Claude Opus 4 gilt laut Anthropic als „das beste Codierungsmodell der Welt“. Insbesondere im Bereich Softwareentwicklung soll es sogar GPT-4.1 von OpenAI übertreffen. In Benchmark-Tests erreichte Claude Opus 4 eine Quote von 72,5 %, während GPT-4.1 lediglich 54,6 % erzielte.

Beide Modelle sind sogenannte hybride Reasoning-Systeme, die nahtlos zwischen Recherche, logischem Schlussfolgern und Websuche wechseln können. Damit orientiert sich Anthropic an einem Trend, den OpenAI mit seiner „O“-Serie und Google mit Gemini 2.5 Pro bereits vorgezeichnet hatten.

Aufschrei wegen umstrittener Funktion

Trotz der technischen Fortschritte ist vor allem Claude Opus 4 in die Kritik geraten. Auslöser war ein Beitrag des Anthropic-Forschers Sam Bowman auf X. Darin erklärte er, das Modell könne Nutzer bei „extrem unmoralischem Verhalten“ erkennen – und möglicherweise sogar Meldung an Behörden machen.
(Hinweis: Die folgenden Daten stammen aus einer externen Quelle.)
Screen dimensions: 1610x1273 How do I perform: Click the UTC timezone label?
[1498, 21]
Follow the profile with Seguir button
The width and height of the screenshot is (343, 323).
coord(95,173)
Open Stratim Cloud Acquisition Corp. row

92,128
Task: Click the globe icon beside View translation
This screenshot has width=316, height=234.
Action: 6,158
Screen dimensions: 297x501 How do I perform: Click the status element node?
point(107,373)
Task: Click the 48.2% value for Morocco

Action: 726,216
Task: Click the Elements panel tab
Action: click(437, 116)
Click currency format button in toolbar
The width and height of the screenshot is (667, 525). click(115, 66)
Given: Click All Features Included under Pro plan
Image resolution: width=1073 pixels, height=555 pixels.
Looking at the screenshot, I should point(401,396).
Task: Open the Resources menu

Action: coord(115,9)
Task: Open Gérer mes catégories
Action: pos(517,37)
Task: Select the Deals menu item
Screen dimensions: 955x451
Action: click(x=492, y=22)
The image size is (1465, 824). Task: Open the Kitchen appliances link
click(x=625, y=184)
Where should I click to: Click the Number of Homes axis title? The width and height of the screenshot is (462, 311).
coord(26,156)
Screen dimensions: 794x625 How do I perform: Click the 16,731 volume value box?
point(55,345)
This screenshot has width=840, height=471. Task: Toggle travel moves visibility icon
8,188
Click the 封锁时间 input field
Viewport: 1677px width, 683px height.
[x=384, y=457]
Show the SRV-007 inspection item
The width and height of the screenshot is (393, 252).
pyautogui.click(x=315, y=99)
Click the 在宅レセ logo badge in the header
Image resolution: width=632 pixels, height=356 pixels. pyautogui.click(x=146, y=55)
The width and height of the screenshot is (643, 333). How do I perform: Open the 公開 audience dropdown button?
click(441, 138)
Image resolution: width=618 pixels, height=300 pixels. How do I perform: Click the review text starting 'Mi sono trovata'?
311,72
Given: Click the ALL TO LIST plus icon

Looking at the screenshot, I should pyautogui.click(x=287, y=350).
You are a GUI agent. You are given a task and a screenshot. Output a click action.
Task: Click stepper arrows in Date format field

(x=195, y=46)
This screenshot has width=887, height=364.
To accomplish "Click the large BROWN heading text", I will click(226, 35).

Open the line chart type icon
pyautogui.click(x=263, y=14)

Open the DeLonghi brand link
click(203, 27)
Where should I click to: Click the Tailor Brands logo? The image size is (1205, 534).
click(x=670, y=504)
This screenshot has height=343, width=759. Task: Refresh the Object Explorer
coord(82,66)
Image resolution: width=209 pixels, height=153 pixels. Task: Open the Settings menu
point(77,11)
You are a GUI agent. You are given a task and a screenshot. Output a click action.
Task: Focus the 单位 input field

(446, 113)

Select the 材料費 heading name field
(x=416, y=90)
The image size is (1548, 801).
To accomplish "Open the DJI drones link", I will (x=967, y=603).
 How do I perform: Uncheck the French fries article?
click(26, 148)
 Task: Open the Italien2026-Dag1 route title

Diese Aussage sorgte für Empörung. Der Beitrag wurde zwar gelöscht, doch die Debatte war bereits entfacht. In einem Folgepost versuchte Bowman zu beruhigen: Die Funktion sei nur in Testversionen enthalten – nicht in den öffentlich zugänglichen Standardmodellen. Doch viele Entwickler und Experten zeigten sich weiterhin skeptisch.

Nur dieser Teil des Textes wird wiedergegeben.